Recent media reports describe instances of patients being notified that they may be at increased risk for infection due to lapses in basic cleaning, disinfection, and sterilization of medical devices. These events involved failures to follow manufacturers’ reprocessing instructions for critical and semi-critical items and highlight the need for healthcare facilities to review policies and procedures that protect patients.

Recommendations

Healthcare facilities should arrange for a healthcare professional with expertise in device reprocessing to immediately assess their reprocessing procedures. This assessment should ensure that reprocessing is done correctly, including allowing enough time for reprocessing personnel to follow all steps recommended by the device manufacturer.

Healthcare facilities should provide training to all personnel who reprocess medical devices. Personnel should be required to demonstrate competency with device reprocessing (i.e., trainer observes correct technique) prior to being allowed to perform reprocessing independently. Healthcare facilities should regularly audit (monitor and document) adherence to cleaning, disinfection, sterilization and de device storage procedures.

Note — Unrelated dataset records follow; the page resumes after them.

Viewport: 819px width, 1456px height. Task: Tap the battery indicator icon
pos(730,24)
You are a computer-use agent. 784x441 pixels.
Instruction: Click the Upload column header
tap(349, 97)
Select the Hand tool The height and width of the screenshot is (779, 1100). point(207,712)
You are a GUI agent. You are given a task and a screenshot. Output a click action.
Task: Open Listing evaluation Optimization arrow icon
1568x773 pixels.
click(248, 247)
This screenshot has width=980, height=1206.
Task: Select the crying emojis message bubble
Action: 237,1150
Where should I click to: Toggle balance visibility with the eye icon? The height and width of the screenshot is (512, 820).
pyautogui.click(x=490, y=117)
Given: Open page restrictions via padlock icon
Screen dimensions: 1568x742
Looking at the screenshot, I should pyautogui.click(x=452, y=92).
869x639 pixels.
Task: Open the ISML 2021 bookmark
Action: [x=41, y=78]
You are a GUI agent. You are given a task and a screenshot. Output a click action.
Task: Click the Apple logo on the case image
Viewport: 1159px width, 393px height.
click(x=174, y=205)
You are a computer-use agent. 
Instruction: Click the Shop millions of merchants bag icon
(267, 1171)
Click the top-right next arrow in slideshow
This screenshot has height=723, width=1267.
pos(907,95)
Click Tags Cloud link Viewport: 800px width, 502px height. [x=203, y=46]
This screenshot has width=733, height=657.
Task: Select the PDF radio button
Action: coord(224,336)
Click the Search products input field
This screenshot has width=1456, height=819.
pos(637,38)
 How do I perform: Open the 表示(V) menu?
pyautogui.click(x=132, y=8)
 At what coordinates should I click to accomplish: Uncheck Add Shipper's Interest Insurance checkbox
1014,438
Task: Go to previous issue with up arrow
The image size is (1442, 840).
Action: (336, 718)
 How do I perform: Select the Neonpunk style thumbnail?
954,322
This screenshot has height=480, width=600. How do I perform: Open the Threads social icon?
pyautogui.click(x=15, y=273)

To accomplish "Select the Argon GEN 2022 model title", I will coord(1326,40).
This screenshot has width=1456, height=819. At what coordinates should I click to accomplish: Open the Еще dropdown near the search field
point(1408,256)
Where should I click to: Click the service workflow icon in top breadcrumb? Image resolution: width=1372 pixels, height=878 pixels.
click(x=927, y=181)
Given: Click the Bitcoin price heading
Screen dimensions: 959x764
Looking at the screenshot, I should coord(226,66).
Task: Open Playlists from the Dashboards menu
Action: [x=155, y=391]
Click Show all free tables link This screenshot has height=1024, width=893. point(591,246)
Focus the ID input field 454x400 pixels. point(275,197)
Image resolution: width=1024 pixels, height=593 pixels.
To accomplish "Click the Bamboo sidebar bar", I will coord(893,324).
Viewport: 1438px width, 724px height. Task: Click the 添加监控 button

Healthcare facilities should also have protocols to ensure that healthcare personnel can readily identify devices that have been properly reprocessed and are ready for patient use (e.g., tagging system, storage in a designated area). Healthcare facilities should have policies and procedures outlining facility response in the event of a recognized reprocessing error or failure. Healthcare personnel should assess the cause of the error or failure and the exposure event in order to determine the potential risk of infection. The procedure should include how patients who might have been exposed to an improperly reprocessed medical device would be identified, notified, and followed.